# opening AVI in iMovie?



## kommakazi (Sep 3, 2002)

My digital camera takes short movie clips in .avi file format, and I want to be able to edit them in iMovie, but it won't let me open AVI files. I don't have the pro version of QT6 or I'd just convert it to some other format... When I got info on it in QT Player the video track format is "Motion JPEG OpenDML" and the audio is just uncompressed 8khz mono audio.
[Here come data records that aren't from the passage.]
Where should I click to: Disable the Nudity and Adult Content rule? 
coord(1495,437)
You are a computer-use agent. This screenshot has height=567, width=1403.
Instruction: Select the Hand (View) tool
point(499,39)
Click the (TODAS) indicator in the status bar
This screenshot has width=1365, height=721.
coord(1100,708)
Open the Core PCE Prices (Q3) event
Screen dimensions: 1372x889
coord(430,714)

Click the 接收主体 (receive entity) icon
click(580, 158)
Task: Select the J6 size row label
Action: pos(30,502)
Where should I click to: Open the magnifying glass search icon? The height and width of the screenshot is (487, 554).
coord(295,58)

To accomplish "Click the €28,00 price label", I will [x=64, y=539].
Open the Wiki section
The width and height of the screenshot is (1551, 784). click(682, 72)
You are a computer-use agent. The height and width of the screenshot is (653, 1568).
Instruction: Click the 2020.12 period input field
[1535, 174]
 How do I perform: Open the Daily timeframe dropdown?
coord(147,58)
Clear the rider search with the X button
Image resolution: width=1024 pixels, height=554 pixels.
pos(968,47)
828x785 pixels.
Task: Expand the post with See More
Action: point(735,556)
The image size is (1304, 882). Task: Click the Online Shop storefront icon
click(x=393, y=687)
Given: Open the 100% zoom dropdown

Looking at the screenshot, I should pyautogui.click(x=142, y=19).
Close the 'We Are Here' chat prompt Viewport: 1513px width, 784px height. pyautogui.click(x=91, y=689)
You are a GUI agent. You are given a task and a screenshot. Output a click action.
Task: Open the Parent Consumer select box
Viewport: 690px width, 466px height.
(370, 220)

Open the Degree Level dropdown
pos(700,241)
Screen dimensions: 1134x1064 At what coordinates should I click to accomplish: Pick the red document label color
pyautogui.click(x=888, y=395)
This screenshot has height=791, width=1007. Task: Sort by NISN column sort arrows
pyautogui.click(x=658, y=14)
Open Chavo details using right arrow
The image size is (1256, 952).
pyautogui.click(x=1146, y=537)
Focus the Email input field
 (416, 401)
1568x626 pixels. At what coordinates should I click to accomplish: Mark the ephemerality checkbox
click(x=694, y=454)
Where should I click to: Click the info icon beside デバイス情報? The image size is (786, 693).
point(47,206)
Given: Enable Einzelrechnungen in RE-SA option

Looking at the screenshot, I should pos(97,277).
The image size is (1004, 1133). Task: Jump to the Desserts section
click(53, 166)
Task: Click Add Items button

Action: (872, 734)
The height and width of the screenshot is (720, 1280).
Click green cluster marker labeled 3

Anyone know how to get iMovie to open this or a third party program to convert this to something iMovie can read?


----------



## chemed (Mar 25, 2009)

Was this topic ever resolved?  I am having a similar issue, 6 years later!


----------



## chemed (Mar 25, 2009)

I would like to clarify.
I want to edit the movies that I take with my digital camera.  I actually have iMovie and FinalCut Express.  I have used iMovie before and have never used Final Cut.  iMovie won't open any of the .avi files from my digital camera.  I was able to figure out (sort of) how to export/convert the .avi files to .mov files through FinalCut.  However, this only seems to convert the sound in the file.  That is, when I open the new files in either Final Cut or iMovie, they only play sound and no picture.  Is there a file converter for iMovie that solves this problem?  Anyone know the best solution for this problem?


----------